▸ **EXERCISE GOAL**
Count the lines in the rows below that contain the word "screenshot", and give only that number.
++++++++++
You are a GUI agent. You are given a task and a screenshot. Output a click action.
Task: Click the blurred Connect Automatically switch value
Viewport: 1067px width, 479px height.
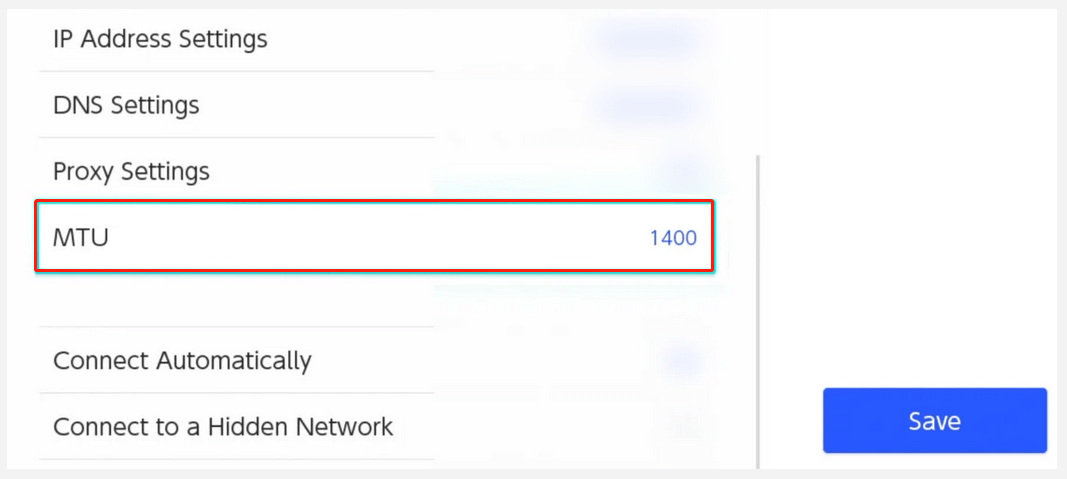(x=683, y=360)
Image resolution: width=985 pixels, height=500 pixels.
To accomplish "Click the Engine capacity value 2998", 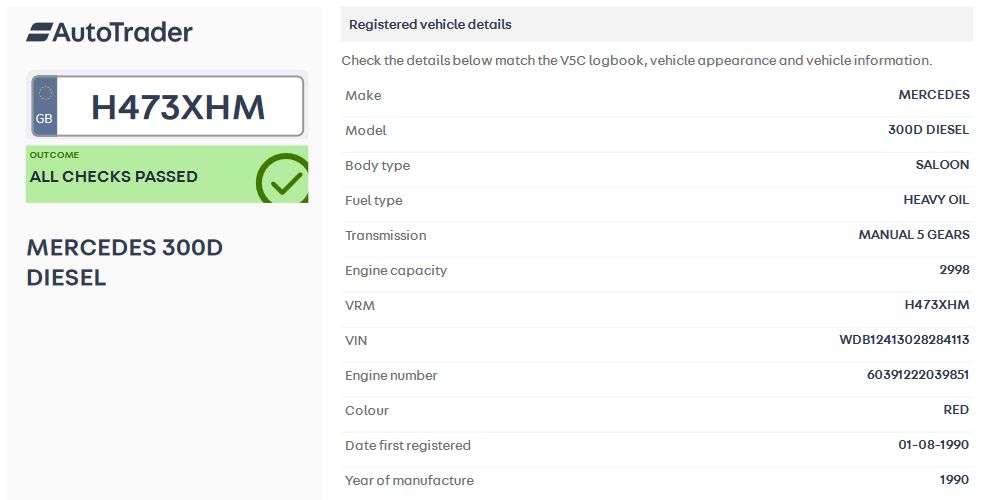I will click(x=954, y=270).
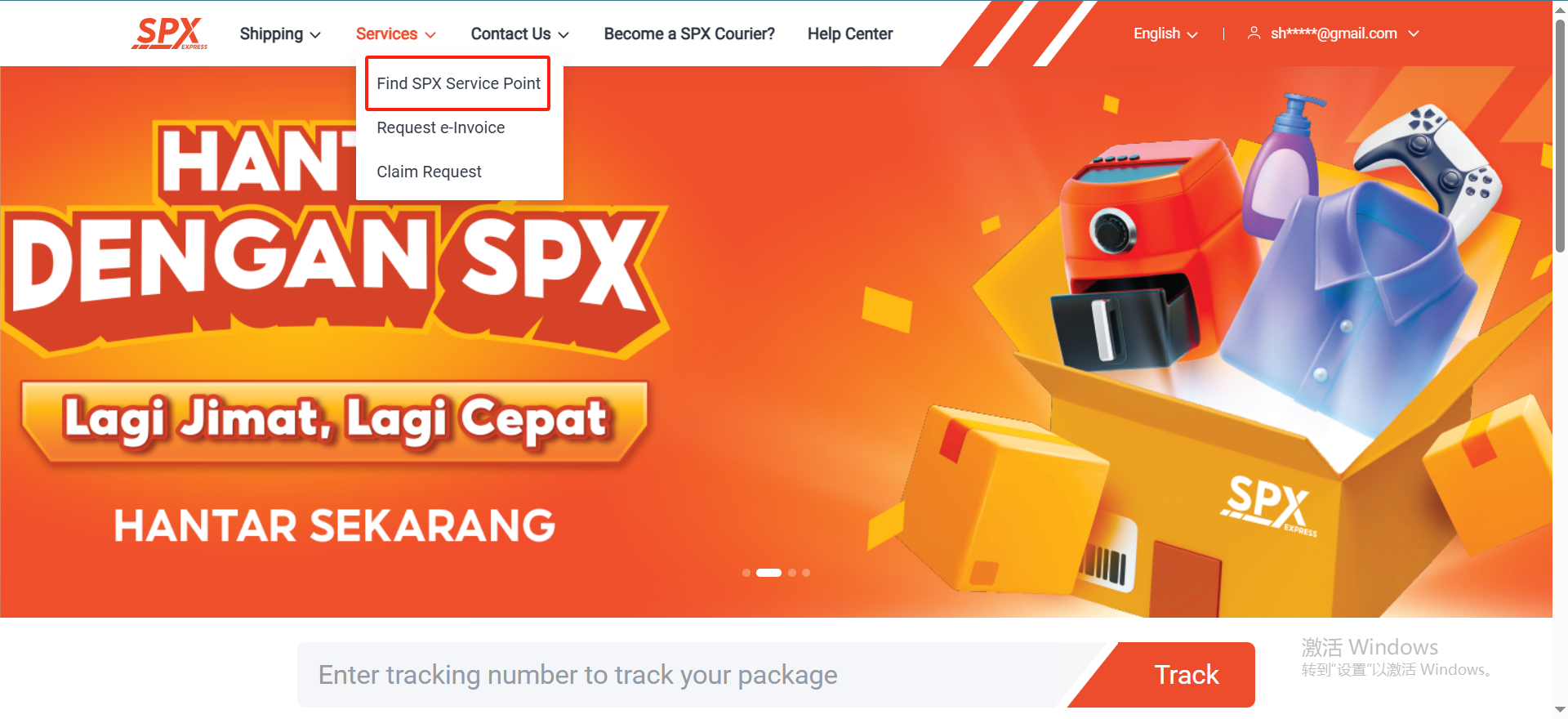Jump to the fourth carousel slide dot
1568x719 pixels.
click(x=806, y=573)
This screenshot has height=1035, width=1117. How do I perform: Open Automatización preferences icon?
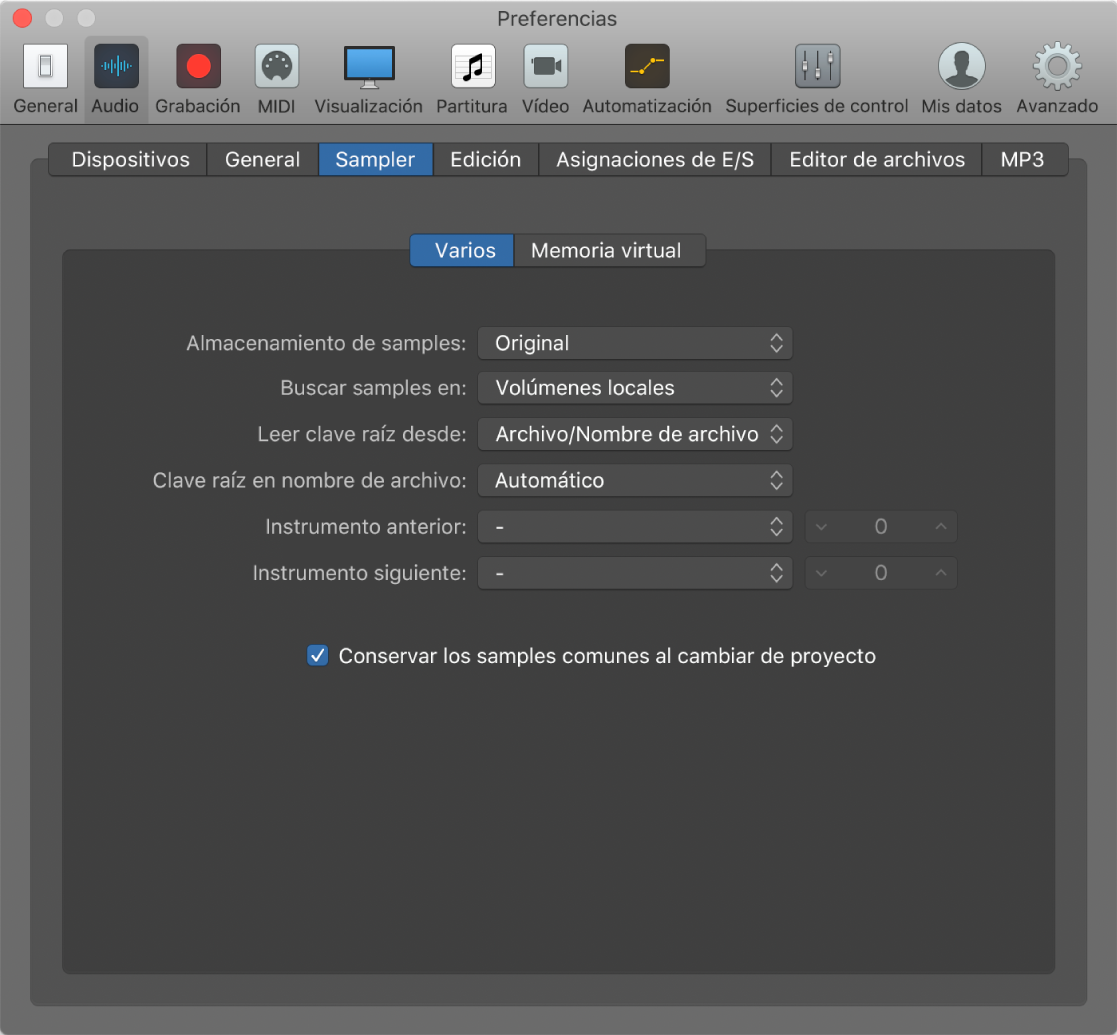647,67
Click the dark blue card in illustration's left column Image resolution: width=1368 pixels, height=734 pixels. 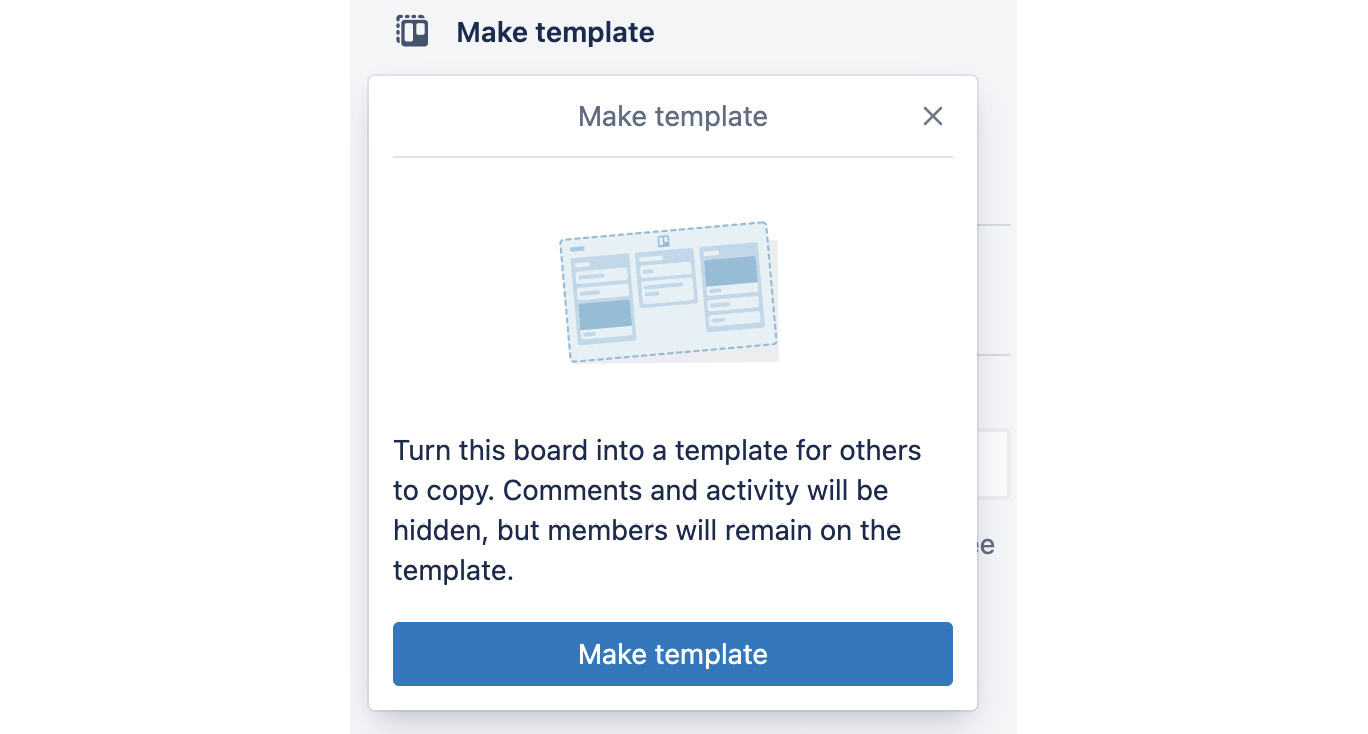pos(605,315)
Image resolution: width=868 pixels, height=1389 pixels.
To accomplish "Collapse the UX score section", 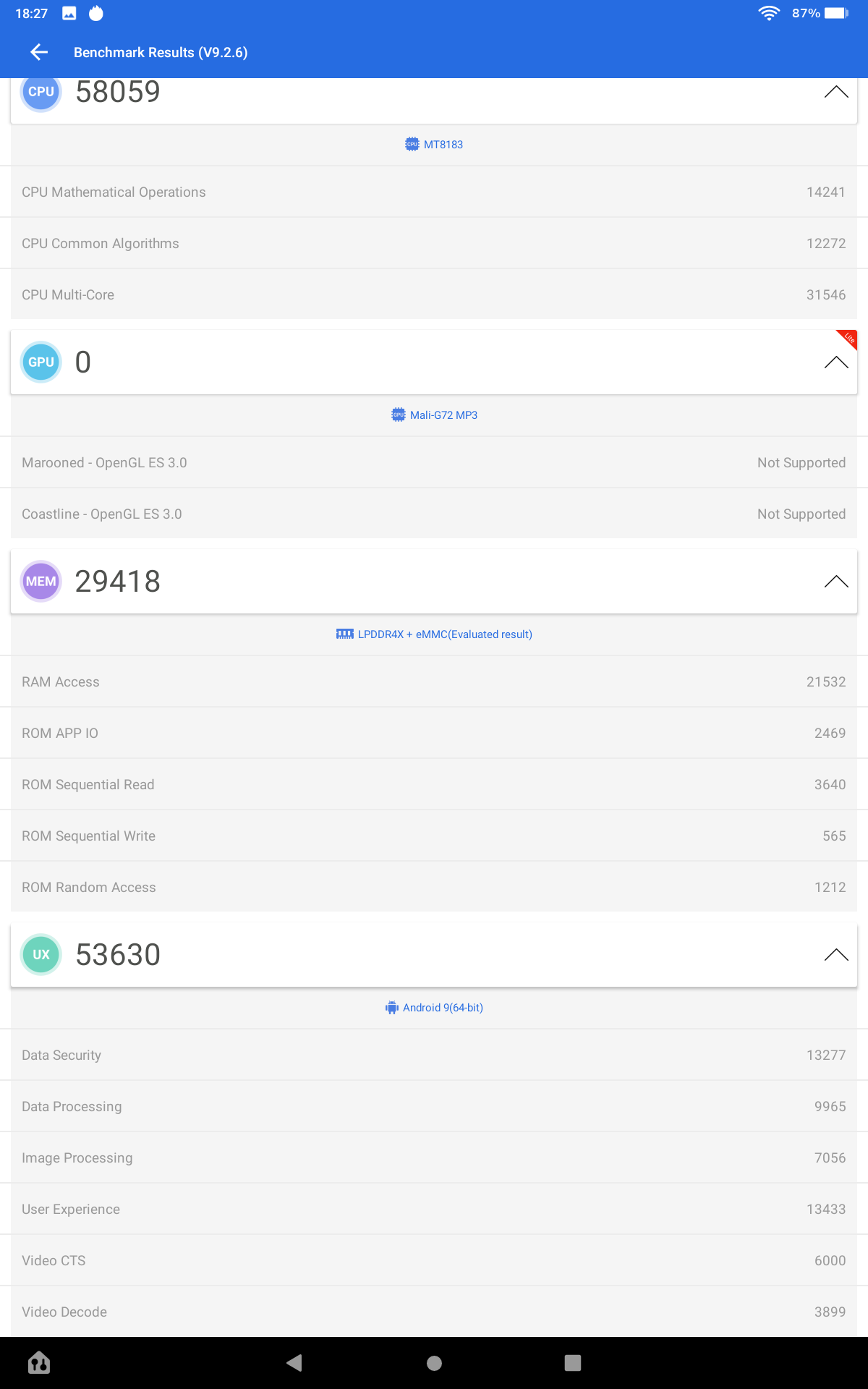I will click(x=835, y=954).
++++++++++
▸ **RESULT FOR THIS EXERCISE**
2